General

The double de-coupling: the U.S. Clean Network programme

Alastair Crooke 11/10/2020

The defining event of this post-Covid era (whomsoever wins in the U.S. elections), will likely be the U.S. de-coupling from China – Tech de-coupling of telecoms (from Huawei’s 5G); de-coupling from Chinese media and chat platforms; the purging of all China tech from the U.S. microchip ecosystem; the disconnecting of China from internet, from app stores, from undersea cables; and from access to U.S. cloud-based data storage systems – under Pompeo’s Clean Network programme. This represents the first heavy artillery barrage to a prolonged, and mud-laden, trench-warfare ahead.

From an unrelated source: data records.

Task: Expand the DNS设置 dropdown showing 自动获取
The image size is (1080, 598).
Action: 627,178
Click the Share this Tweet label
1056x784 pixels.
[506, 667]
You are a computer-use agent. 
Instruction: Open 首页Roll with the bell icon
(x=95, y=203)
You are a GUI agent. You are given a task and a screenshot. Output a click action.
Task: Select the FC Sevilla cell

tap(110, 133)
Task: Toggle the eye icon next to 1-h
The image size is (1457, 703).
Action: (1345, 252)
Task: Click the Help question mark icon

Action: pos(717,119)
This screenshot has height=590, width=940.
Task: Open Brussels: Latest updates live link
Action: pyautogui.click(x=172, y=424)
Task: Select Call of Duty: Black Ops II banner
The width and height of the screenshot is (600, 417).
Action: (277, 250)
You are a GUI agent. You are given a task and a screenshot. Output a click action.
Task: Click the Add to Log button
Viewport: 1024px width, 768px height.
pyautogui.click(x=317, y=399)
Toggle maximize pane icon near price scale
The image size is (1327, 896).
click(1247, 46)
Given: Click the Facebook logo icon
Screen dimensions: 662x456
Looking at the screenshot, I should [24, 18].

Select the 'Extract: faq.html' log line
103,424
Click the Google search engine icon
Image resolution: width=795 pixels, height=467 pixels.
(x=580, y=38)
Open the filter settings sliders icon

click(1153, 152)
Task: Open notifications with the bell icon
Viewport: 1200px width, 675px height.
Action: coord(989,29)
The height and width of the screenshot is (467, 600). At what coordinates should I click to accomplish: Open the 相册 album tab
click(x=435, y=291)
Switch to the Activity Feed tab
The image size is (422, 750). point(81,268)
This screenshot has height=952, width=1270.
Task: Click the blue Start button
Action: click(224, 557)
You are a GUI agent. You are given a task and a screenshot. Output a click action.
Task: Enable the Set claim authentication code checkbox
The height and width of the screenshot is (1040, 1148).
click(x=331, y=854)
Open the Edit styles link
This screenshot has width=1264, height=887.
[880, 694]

This is not Cold War, but a reversion to an earlier era that then ended with hot war – when policy-makers (and markets) famously failed to appreciate the rising danger that was accreting during the sleepy-summer hiatus that elapsed between the assassination of Archduke Franz Ferdinand in late June 1914, and the outbreak of the First World War, five weeks later.
Diplomats of course understood that two heavily-armed alliances were on potential a collision course, but there had been episodes of sabre-rattling for several years before, whose failure to come to a head had induced a sense that the status quo would extend indefinitely. Opinion then had been influenced by Norman Angell’s 1909 best-seller, The Great Illusion, arguing that war had become impossible, because global trade and capital flows were too closely interlinked.
What they did not understand at that earlier moment was that the circumstances of mid-1914 (the Sarajevo moment) seemed so propitious both for Germany to aspire to empire, and for Britain to believe that it could quash it utterly. Just as circumstances are believed – by some in Washington – to be serendipitous today.
Trump et al seem convinced that the U.S. can use its financial and trade muscle – whilst America still predominates – to crush China’s rise, contain Russia, and arm-twist Europe into tech vassalage. The Balkan war in the early 20th century locked Germany’s fickle ally Austria-Hungary into Germany’s greater fight against Russia. And today, Pompeo hopes to lock (fickle) Europe into America’s containment of Russia. The Nordstream threats and the Navalny scam are just some of Pompeo’s ‘levers’.
Pompeo’s Clean Network assault is today’s ‘Sarajevo moment’. Policy-makers, and markets, remain blasé (as in 1914, when markets awoke to the risks, only in August, on the outbreak of war). By late January next year, the U.S. is very likely to be paralysed in an intractable, possibly violent, constitutional crisis – and in all-out tech war with China. By then, Europe and America are likely to be in full recession, as Coronavirus fires up for the winter.